Jane Root became controller of BBC Two, she didn’t rate TMWRNJ, even though it was starting to catch on, which, watching it now, is obvious from the audience reaction. There’s a sense of bewilderment about the first few episodes; by the end, the audience are fully on board.
The final episode aired in June 1999 – a raucous 45 minutes that ties up every running gag from the series, knowing full well this was TMWRNJ’s last hurrah – marking an end for both the show and Lee and Herring’s partnership.
“I feel like with a third series some of the characters could have had that Little Britain style resonance,” says Herring. “But if we’d had that success it would have destroyed both of us in different ways. I think Stew wouldn’t have coped with the spotlight, and I’d have gone nuts in a different way.”
Like Fist of Fun, TMWRNJ was never released by the BBC on VHS or DVD. The duo later released Fist of Fun on DVD themselves, after paying for the rights, but similar plans for TMWRNJ collapsed.
“It’ll have to live on through YouTube and in people’s minds,” says Herring (and he’s right, its survived in crackly, taped-off-TV videos posted on YouTube). “It’s a little secret thing, and that’s what’s good about it. You wouldn’t like it if it had become successful and no one would feel as fondly about it.”
In hindsight, it’s almost Young Ones-esque: an anarchic style of comedy that spoke directly to a young audience, but in the guise of a dusty, older generation’s TV format, influencing a generation of comedians-in-the-making.
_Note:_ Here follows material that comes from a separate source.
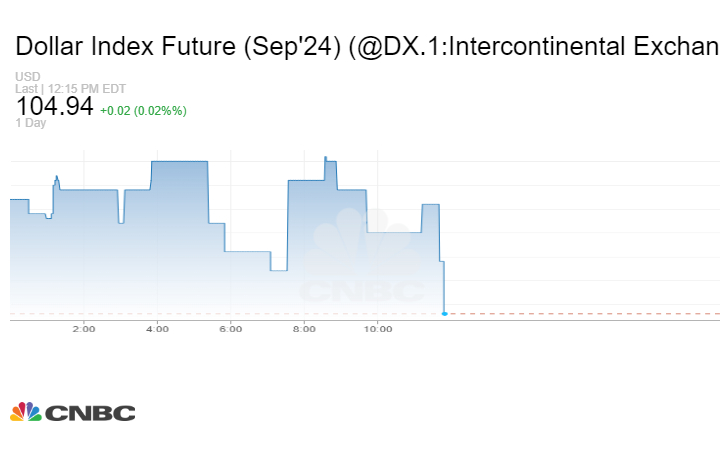Click the 8:00 time axis label

(304, 329)
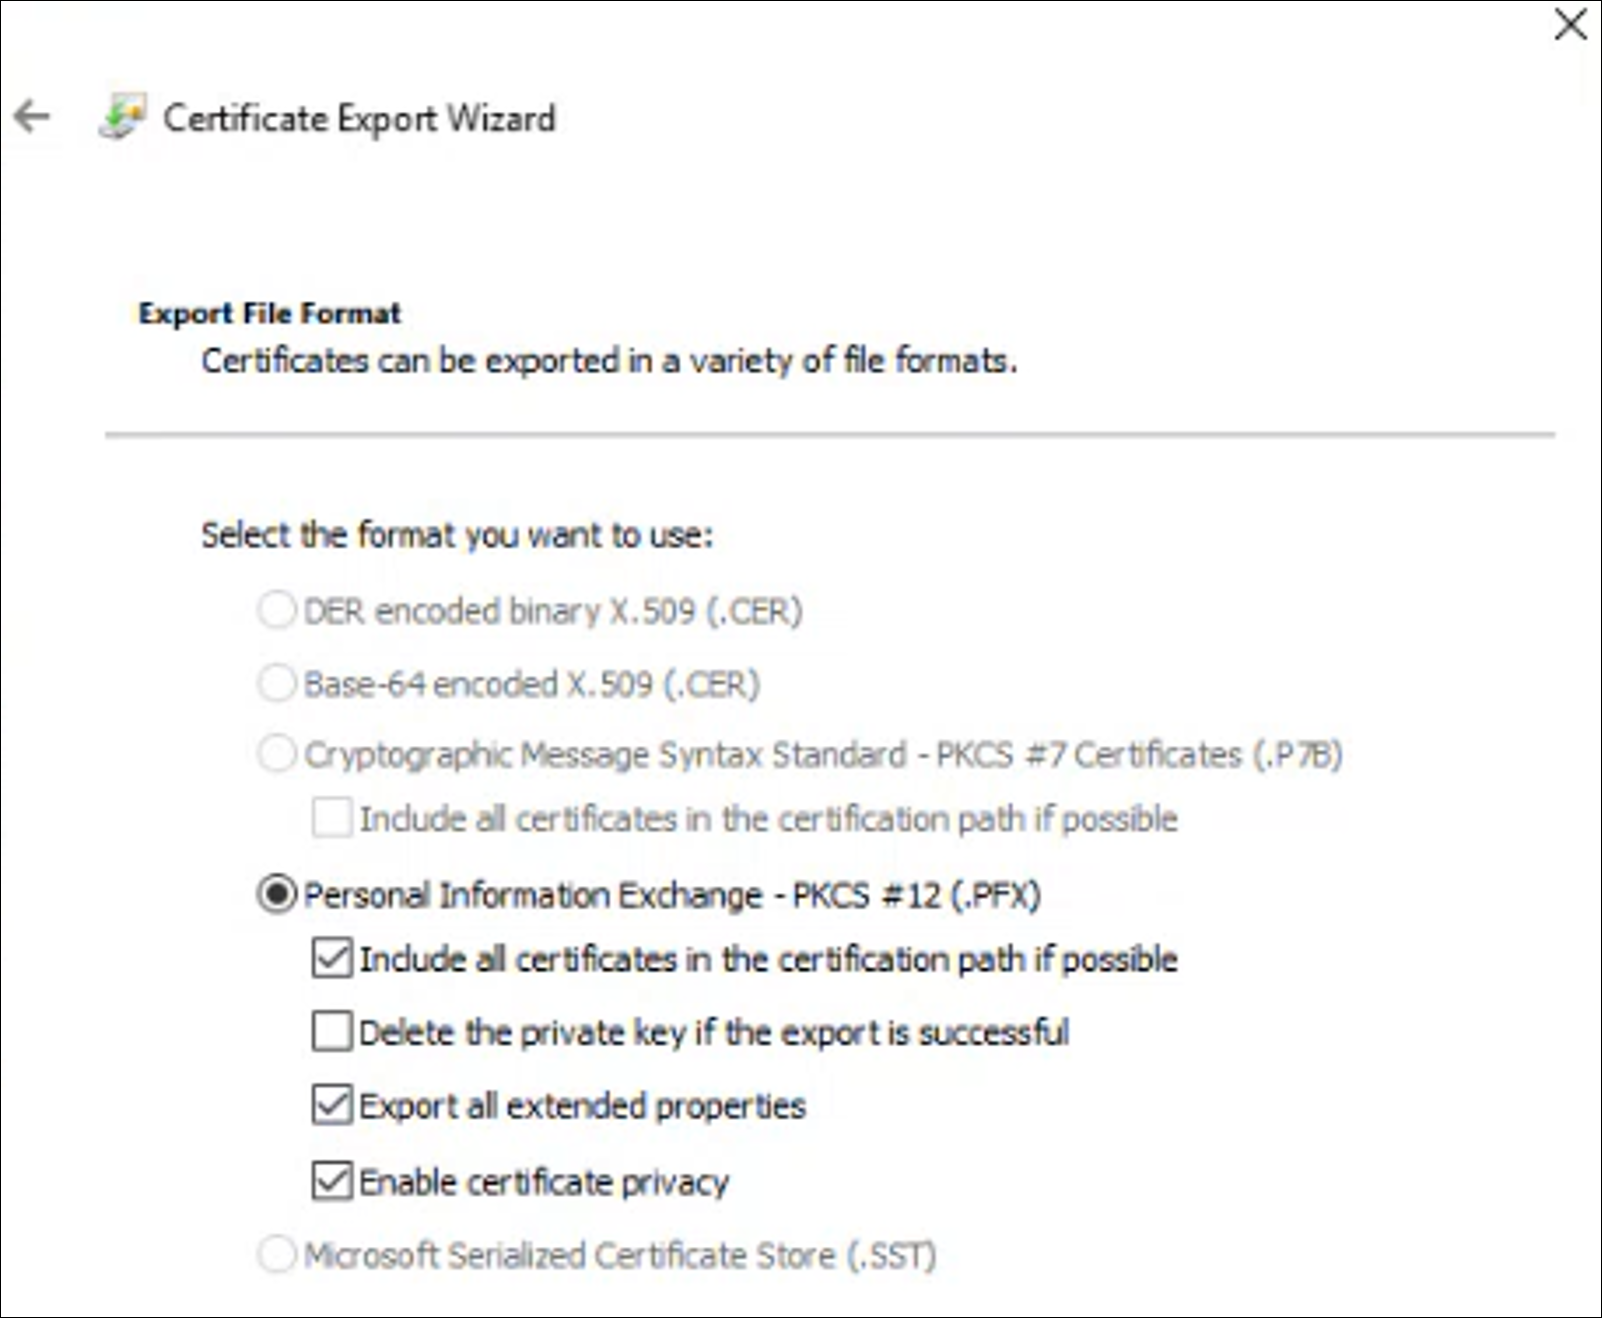The image size is (1602, 1318).
Task: Click the 'Select the format you want to use' label
Action: coord(457,535)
My memory of watching is that as an impressionable, dirty joke-obsessed youngster, I loved it, while some – unsurprisingly older – family members hated it. I was even sent to my room once just for having it on, because one of Richard Herring’s “they’re all long-eared rabbits by the time I’ve finished with them” jokes had upset Grandma’s Sunday lunch. Twenty-eight years old, I was.